Réduction des travailleurs étrangers temporaires
Une mesure qui plombe l'économie du Québec et des régions
Un nouveau sondage de la Fédération des chambres de commerce du Québec (FCCQ) révèle que les entreprises affectées par les restrictions du Programme des travailleurs étrangers temporaires, ont perdu en moyenne plus d’un demi-million de dollars jusqu’à maintenant et s’attendent à en perdre plus de deux millions au cours des deux prochaines années.
Les données, rendues publiques aujourd'hui, ont été recueillies auprès de 346 entreprises de toutes les régions du Québec.
Le sondage indique que 35% des répondants estiment que la survie de leur entreprise est à risque en raison des restrictions, alors que 72% d'entre eux croient que leur région est difficilement (53%) ou pas du tout viable (19%) économiquement en raison de la diminution de l’immigration permanente et temporaire.

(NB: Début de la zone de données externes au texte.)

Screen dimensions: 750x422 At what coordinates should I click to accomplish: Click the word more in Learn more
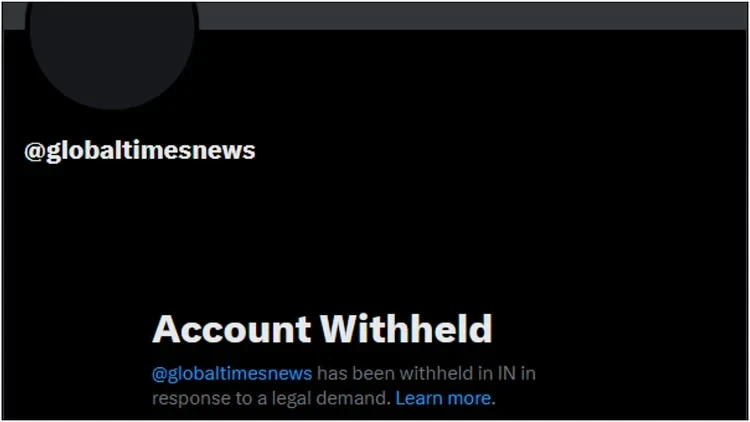coord(467,399)
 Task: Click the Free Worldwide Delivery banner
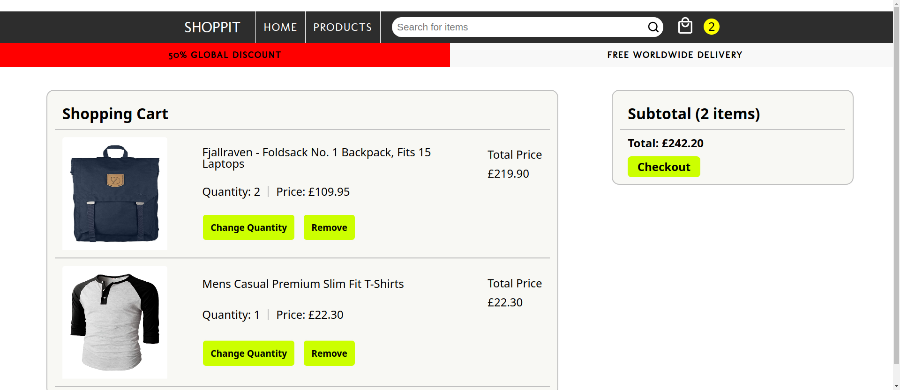coord(675,55)
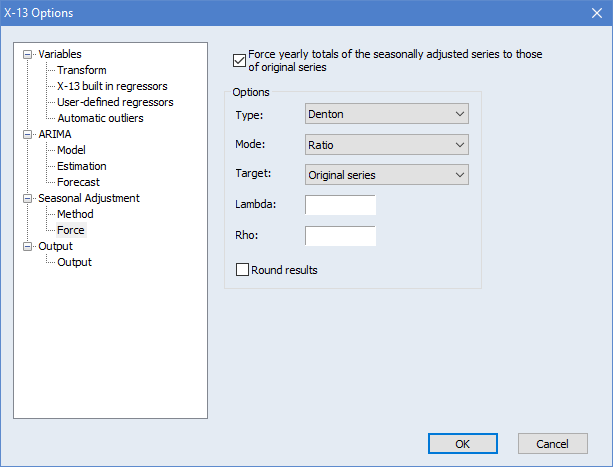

Par conséquent, le chiffre d'affaires a été affecté à la baisse, alors que 36 % des compagnies ont refusé ou annulé des contrats, 32% ont abandonné des projets d’investissement, et un même pourcentage ont réduit leur production.
«Sur le terrain, les entrepreneurs nous le disent clairement: la diminution du nombre de travailleurs étrangers temporaires dans les entreprises fait mal, autant sur le plan humain que sur le plan économique», signale Marie-Christine Lavoie, directrice générale de la Chambre de commerce et d’industrie Nouvelle-Beauce.
Elle se demande pourquoi, dans le contexte économique actuel de plus en plus imprévisible, ajouter une pression supplémentaire sur les entrepreneurs en leur retirant leur main-d’œuvre. «Les travailleurs étrangers temporaires sont encadrés et contrôlés. Il est temps que nos gouvernements réalisent que réduire leur nombre est une mauvaise décision, tant pour l’économie du Québec que pour celle du Canada», a fait savoir la directrice de la Chambre, qui regroupe près de 400 entreprises et organismes œuvrant dans tous les secteurs d'activités économiques.